Before COVID-19 Gurdeep Pandher had never considered teaching an online class.
“I had always believed that to be effective classes needed to be taught in-person,” he explained. “I had no experience with teaching online, so when COVID hit and people suggested that I should start teaching online, I was a bit hesitant.”
Despite that hesitation Pandher, who teaches bhangra, decided to give the world of online teaching a try. He hosted his first online class in March.
“To my great surprise 70 people joined me from all over Canada – all of the provinces and territories were represented,” he said, “so many people came to learn bhangra online and that was quite motivational for me. It gave me a huge boost and really inspired me to continue.”

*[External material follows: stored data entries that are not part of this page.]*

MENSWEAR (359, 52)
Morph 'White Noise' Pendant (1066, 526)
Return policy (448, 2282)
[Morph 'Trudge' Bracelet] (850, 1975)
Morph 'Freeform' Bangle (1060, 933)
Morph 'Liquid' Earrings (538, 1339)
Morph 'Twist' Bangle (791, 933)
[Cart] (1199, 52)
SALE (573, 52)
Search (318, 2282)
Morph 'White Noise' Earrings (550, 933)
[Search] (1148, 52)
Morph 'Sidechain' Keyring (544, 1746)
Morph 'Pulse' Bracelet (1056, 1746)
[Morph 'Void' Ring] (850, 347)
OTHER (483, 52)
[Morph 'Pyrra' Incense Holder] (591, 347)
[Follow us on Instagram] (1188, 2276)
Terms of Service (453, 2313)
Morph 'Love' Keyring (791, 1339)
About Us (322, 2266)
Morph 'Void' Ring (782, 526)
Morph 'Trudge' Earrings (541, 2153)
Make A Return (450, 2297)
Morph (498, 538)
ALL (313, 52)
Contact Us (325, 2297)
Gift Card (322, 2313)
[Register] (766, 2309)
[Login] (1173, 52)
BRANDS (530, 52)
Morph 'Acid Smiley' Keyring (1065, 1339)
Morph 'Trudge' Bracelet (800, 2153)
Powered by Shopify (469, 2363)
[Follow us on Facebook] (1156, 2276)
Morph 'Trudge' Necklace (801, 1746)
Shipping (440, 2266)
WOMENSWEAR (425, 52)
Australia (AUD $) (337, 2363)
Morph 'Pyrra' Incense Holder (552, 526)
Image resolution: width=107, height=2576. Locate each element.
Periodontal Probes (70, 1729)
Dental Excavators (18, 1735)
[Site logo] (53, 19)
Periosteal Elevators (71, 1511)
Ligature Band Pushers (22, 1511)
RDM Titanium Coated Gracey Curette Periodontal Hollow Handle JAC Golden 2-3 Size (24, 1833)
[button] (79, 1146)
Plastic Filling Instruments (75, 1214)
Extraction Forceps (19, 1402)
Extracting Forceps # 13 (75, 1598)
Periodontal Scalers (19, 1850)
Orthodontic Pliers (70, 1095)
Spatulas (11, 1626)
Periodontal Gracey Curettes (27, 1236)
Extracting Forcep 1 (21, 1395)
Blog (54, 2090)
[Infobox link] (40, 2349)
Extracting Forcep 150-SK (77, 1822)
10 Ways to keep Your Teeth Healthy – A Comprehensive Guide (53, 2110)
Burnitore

Given that early success Pandher decided to set up weekly programming online. “I started teaching six times per week, mostly on the weekends when people have more time to participate,” he explained.
“Since that point I have been teaching online and lots and lots of people have been joining in. I’ve been meeting people from all over Canada, and also from the US and Europe. It really surprised me when I saw the huge response.”
He added, “It’s going really well now. I have some really dedicated students who join me every week. That’s quite wonderful.”
The programming is being offered through a “pay what you can” model so that it will still be accessible to those with lower incomes. Pandher is also donating a significant portion of his earnings to COVID-related charities focused on food banks and mental health.
“If people sign up to join a class online they can expect both dance and a workout,” he explained, “Bhangra is a fun dance and great workout too. Some people join for the dance, some for the exercise since it is such high energy”.
There are also mental health benefits from taking part, something that Pandher is seeing evidence of in the messages he is receiving from participants. “After my classes lots of people send emails about their experiences,” he said, “people let me know that they are having really positive experiences. It seems to be benefiting people.”
“Before COVID I was not sure if teaching online could be effective, after COVID I realized just how effective it can be,” he added, “It will never compare to real classes, but people still learn and get excited. And it comes with a whole suite of associated benefits: you can do it from your home; you don’t have to drive there; it’s more accessible; it saves time since you don’t need to budget travel time to and from class; and your family and/or housemates can participate with you.”
Despite all of these pluses, online teaching does come with its own set of challenges. “First and foremost, you need reliably good internet speed,” says Pandher, “Online teaching has really reinforced for me that we need our government to pay more attention to making high speed accessible to everyone.”
Pandher’s online programming has been receiving lots of attention from the media, including CBC, CTV and Huffington Post.
“The experience has been great although appearing in so many interviews in such a wide range of time zones has involved some intensive scheduling to fit in as many reporters as possible,” he said.
“It has touched my heart that our media cares – that if you’re trying to do something good and are trying to help people – that the media wants to support you and share the story. I’m really thankful to all the media in Canada – big and small – for reporting on my work.”
Whether or not bhangra is for you Pandher encourages everyone to give online learning a try.
“If one class doesn’t work for you, try changing the teacher or class until you find the right fit for you. It has so many benefits – when we stay at home we become less motivated to work out and I feel like these types of programs really help to get us out of our bubble and do something.”